BEGIN PASSAGE PROVIDED

Celoron Mayor Succumbs To Cancer
CELORON – Loren Smith last spoke to Jack Keeney on March 1. Both men knew it would be the last time either spoke to one another.
“He knew I was saying my goodbyes and I knew he was saying his goodbyes,” Smith said.
Keeney, mayor of Celoron since 2009 and longtime head coach of the Panama football team, died Saturday of cancer.
Friends and colleagues were notified of Keeney’s death Sunday morning. Many recall a man dedicated to youth and eager to unite the community.
“It’s been a great honor working for him,” Celoron Clerk Shirley Sanfilippo told The Post-Journal. “He was one of the best mayors I’ve ever worked for. He did a great job serving this community.”
Said Scott Schrecengost, Celoron trustee and deputy mayor, “He’s going to be greatly missed. Those are going to be some pretty big shoes to fill.”
“The community is sure going to miss him,” he said. “He really changed things around. He put together a Christmas party for the youth and worked with the seniors. He worked to bring this whole community together.”

END PASSAGE PROVIDED
BEGIN RECORDED DATA

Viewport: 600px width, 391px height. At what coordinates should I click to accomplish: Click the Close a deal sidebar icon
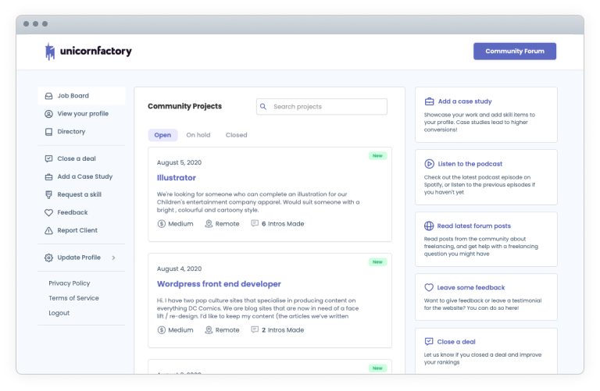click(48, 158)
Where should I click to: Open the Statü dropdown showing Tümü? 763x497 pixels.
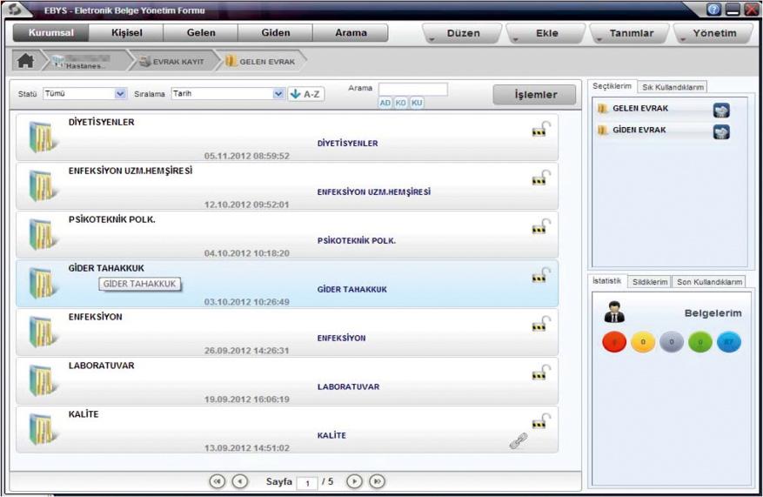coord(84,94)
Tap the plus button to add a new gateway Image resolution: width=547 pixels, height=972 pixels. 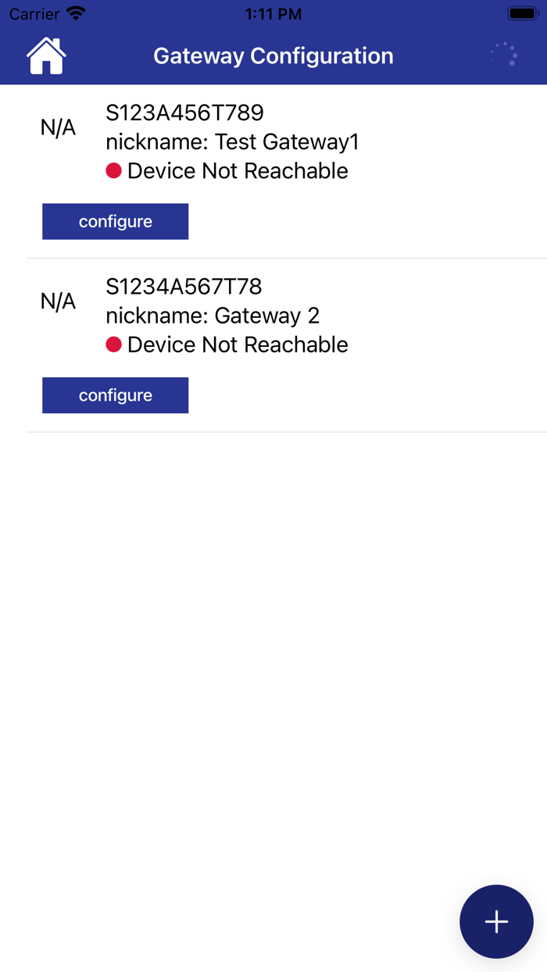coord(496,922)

END RECORDED DATA
BEGIN RECORDED DATA

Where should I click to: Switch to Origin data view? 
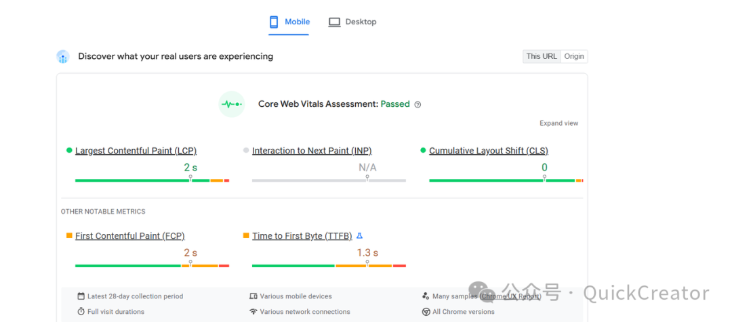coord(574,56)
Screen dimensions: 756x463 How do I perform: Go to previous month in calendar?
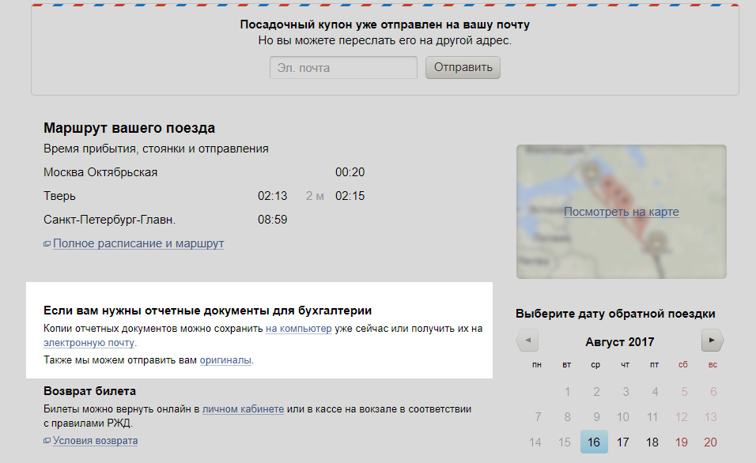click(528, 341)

END RECORDED DATA
BEGIN RECORDED DATA

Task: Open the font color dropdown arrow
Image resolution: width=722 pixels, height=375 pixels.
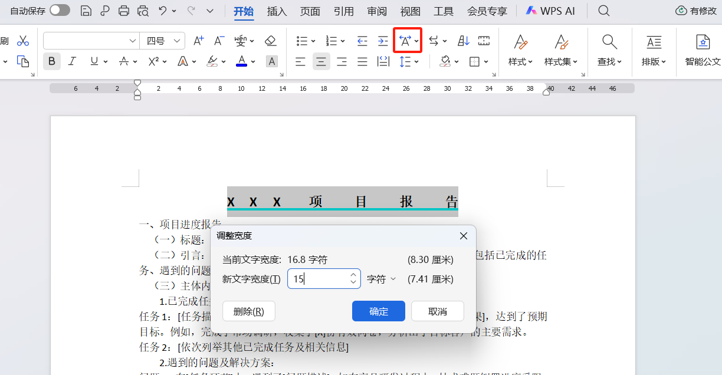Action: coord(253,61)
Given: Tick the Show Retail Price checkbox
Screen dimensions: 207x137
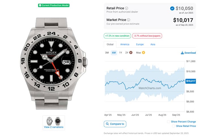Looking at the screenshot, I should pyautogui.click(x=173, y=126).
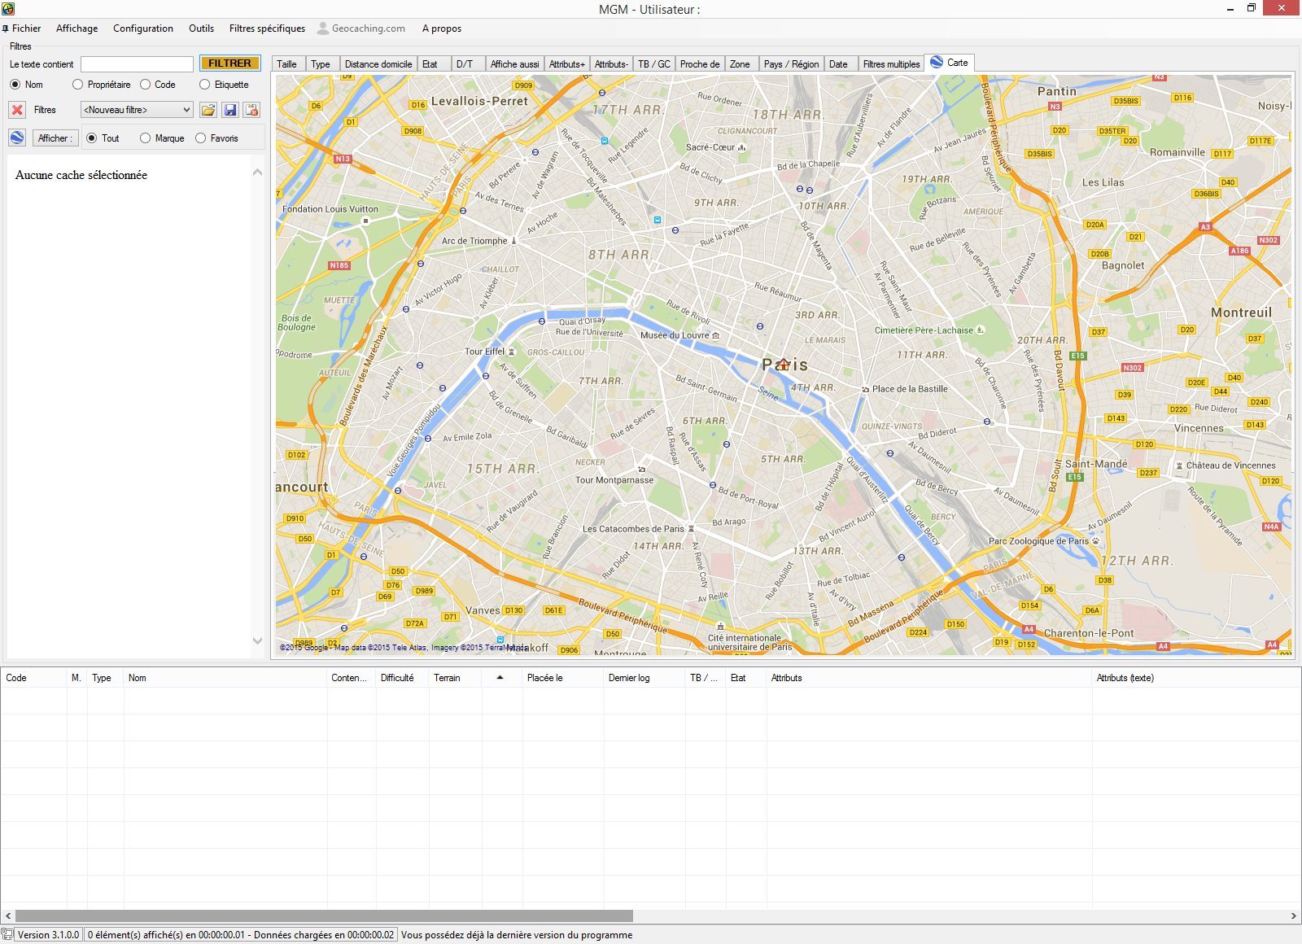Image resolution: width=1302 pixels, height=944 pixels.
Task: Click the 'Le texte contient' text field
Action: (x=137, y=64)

END RECORDED DATA

PROBLEM TO WORK ON
Please answer from the article on the Celoron mayor's death: what team did Jack Keeney serve as longtime head coach of?

ANSWER AREA
The Panama football team.